As part of that investigation commissioned by the council and carried out by an experienced former town clerk, councillors, officers, former staff, and the Community Trust's own manager were interviewed.
The findings were stark. The Community Trust was found to be confusing, poorly understood by residents, and undermined the council's own identity and purpose.
In fact, the investigation noted that the Trust duplicated functions the council could perform itself, relied on council officer time without any financial recharge, and left residents unclear about who was actually responsible for delivering services in the town.
A full review was recommended with a view to dissolving the Trust arrangements and a more careful look at the grant relationship.
The council's own internal auditor had raised the same concern separately, noting that grants paid to associated trusts were not supported by the kind of detailed financial analysis needed; public money requires public accountability.
When the Community Trust submitted its application for the 2026 events programme, the supporting documentation fell short of that standard.

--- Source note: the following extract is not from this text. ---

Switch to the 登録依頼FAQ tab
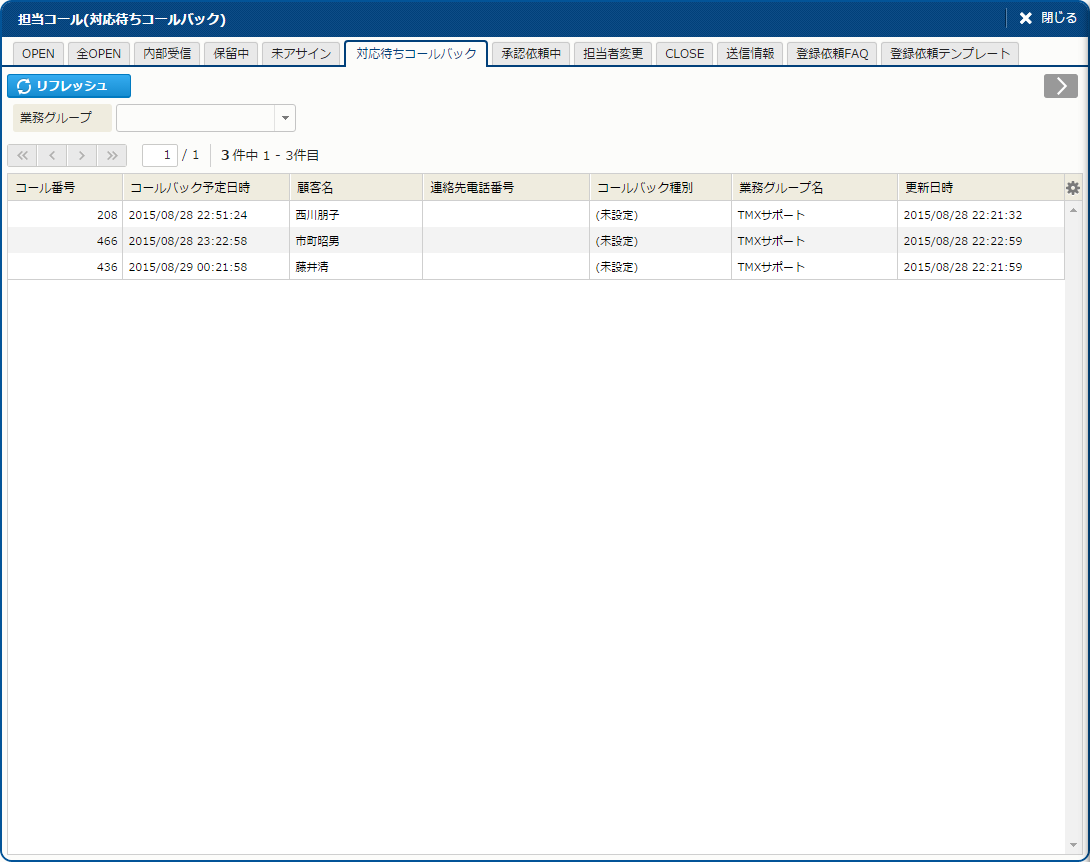The width and height of the screenshot is (1090, 862). coord(832,54)
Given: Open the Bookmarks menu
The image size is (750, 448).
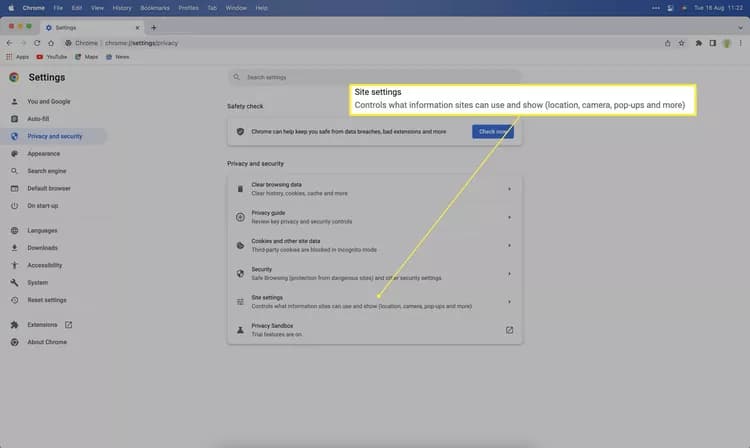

Bank statements were fully redacted providing no financial transparency, no invoices or quotes supported the stated event costs, and there was no evidence that other funding sources (match funding) had been explored.
Investigations by an independent auditor identified the same structural problem and the council had to act.
It decided to bring event delivery in-house through a new Community and Events Committee with delegated authority, published agendas and formal accountability designed to address those concerns around public accountability.
Ian Nockolds, an advisor to Town and Parish Councils, said: “Direct council delivery means residents can see who is making decisions, what things cost, and who is responsible when things go wrong.
“It also removes the ambiguity about brand and identity that the independent investigation identified as a source of public confusion.
“The transition has not been without difficulty, not least because of the hostility towards the Council promoted on social media, but the aim is to build on the legacy of free to access public events in the town, within a structure that meets the governance standards residents are entitled to expect.”